A Classical War of Modern Violence World War II traced the contours of previous conflicts to an endpoint of unprecedented death and destruction. By Victor Davis Hanson
Editor’s Note: The Following is the first in a series of excerpts adapted from Victor Davis Hanson’s new book The Second World Wars. It appears here with permission.
Some 60 million people died in World War II.
On average, 27,000 people perished on each day between the invasion of Poland (September 1, 1939) and the formal surrender of Japan (September 2, 1945) — bombed, shot, stabbed, blown apart, incinerated, gassed, starved, or infected. The Axis losers killed or starved to death about 80 percent of all those who died during the war. The Allied victors largely killed Axis soldiers; the defeated Axis, mostly civilians.
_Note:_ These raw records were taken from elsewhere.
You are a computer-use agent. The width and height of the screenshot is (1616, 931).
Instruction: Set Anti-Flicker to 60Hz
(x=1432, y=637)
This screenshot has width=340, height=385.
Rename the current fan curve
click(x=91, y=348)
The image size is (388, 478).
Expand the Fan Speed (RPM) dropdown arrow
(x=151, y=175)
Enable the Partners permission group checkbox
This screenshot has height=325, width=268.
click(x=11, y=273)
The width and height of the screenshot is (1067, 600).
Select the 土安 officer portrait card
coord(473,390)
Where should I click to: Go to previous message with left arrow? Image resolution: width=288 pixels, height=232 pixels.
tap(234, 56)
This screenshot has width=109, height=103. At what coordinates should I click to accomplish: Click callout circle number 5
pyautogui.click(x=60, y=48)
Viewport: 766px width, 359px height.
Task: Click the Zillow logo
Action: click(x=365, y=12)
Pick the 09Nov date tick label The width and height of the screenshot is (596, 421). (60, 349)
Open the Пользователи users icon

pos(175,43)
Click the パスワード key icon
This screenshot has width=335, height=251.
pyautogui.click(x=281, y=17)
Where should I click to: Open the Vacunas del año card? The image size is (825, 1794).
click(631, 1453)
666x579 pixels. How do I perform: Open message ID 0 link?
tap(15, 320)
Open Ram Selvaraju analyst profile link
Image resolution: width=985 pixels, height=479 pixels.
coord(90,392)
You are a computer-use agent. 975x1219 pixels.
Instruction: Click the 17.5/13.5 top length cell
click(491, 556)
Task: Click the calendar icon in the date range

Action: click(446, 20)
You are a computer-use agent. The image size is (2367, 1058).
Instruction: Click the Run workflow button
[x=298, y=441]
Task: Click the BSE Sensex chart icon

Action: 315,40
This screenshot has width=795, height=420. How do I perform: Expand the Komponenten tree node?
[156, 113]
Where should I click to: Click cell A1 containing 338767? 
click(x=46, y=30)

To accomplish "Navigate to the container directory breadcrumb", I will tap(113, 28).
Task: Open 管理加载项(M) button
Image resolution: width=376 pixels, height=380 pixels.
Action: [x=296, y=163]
More German and Russian soldiers were killed in tanks at Kursk (well over 2,000 tanks lost) than at any other battle of armor in history. The greatest loss of life of both civilians and soldiers on a single ship (9,400 fatalities) occurred when a Soviet submarine sank the German troop transport Wilhelm Gustloff in the Baltic Sea in January 1945. The costliest land battle in history took place at Stalingrad; Leningrad was civilization’s most lethal siege. The death machinery of the Holocaust made past mass murdering from Attila to Tamerlane to the Aztecs seem like child’s play. The deadliest single day in military history occurred in World War II during the March 10, 1945, firebombing of Tokyo, when 100,000 people, perhaps many more, lost their lives. The only atomic bombs ever dropped in war immediately killed more than 100,000 at Hiroshima and Nagasaki together, most of them civilians, while tens of thousands more ultimately died and were maimed from radiation exposure. World War II exhausted superlatives. Its carnage seemed to reinvent ideas of war altogether.
Yet how, why, and where the war broke out were familiar factors. The sophisticated technology and totalitarian ideologies of World War II should not blind us to the fact that the conflict was fought on familiar ground in predictable climates and weather by humans whose natures were unchanged since antiquity and thus who went to war, fought, and forged a peace according to time-honored precepts. Reformulated ancient ideas of racial and cultural superiority fueled the global bloodbath between 1939 and 1945, which was ostensibly started to prove that some ideologies were better, or at least more powerful, than others. Nazi Germany certainly believed that other, supposedly inherently spiritually weaker Western nations — Britain and France in particular — had conspired since World War I to prevent the expression of naturally dominant German power. In his memoirs, Grand Admiral Karl Doenitz, commander-in-chief of the Kriegsmarine, the German navy, after January 1943, summed up accurately the German justification for the war: “Britain went to war in 1939 because Greater Germany, growing in strength and united with Austria, was becoming a menace to British imperial and economic interests.” Notice how Doenitz’s key phrase, “Britain went to war,” assumes that the German invasion of Poland was the result of victimization and grievance and thus should not have provoked a wider war.
By 1939, Germans had concluded that the postwar policies of the Western European nations were unfair, vindictive, and, with some tolerable sacrifices, correctable, given the rebirth of Germany under a uniquely powerful National Socialism. An unfettered Germany would establish hegemony throughout Europe, even if that effort might require dramatic changes in current borders, substantial population exchanges, and considerable deaths, though mostly of non-Germans. In time, both Fascist Italy (which had invaded both Ethiopia and Albania prior to September 1, 1939) and Japan (which had invaded China well over two years before the German attack on Poland) felt that if Hitler could take such risks — as he had throughout 1939–1941 in apparently successful fashion — then they too might take a gamble to share in the spoils. Perceived self-interest — and a sense of the ancient Greek historian Thucydides’ realist notion of honor and fear — as much as ideological affinity, explained which power entered the war, or left it, or chose to remain neutral.
World War II was conceived and fought as a characteristic Western war in which classical traditions of free markets, private property, unfettered natural inquiry, personal freedom, and a secular tradition had for centuries often translated to greater military dynamism in Europe than elsewhere. If the conflict’s unique savagery and destructiveness can only be appreciated through the lenses of 20th-century ideology, technology, and industry, its origins and end still followed larger contours of conflict as they developed over 2,500 years of civilized history. The Western military’s essence had remained unchanged but it was now delivered at an unprecedented volume and velocity, and posed a specter of death on a massive scale. The internecine war was largely fought with weaponry and technology that were birthed in the West, although also used by Westernized powers in Asia. The atomic bombs, napalm, guided missiles, and multi-engine bombers of World War II confirmed a general truth that for over two millennia the war-making of Europe and its appendages had proven brutal against the non-West, but when its savage protocols and technology were turned upon itself, the corpses mounted in an unfathomable fashion.
— Victor Davis Hanson is a classicist and historian at the Hoover Institution, Stanford University.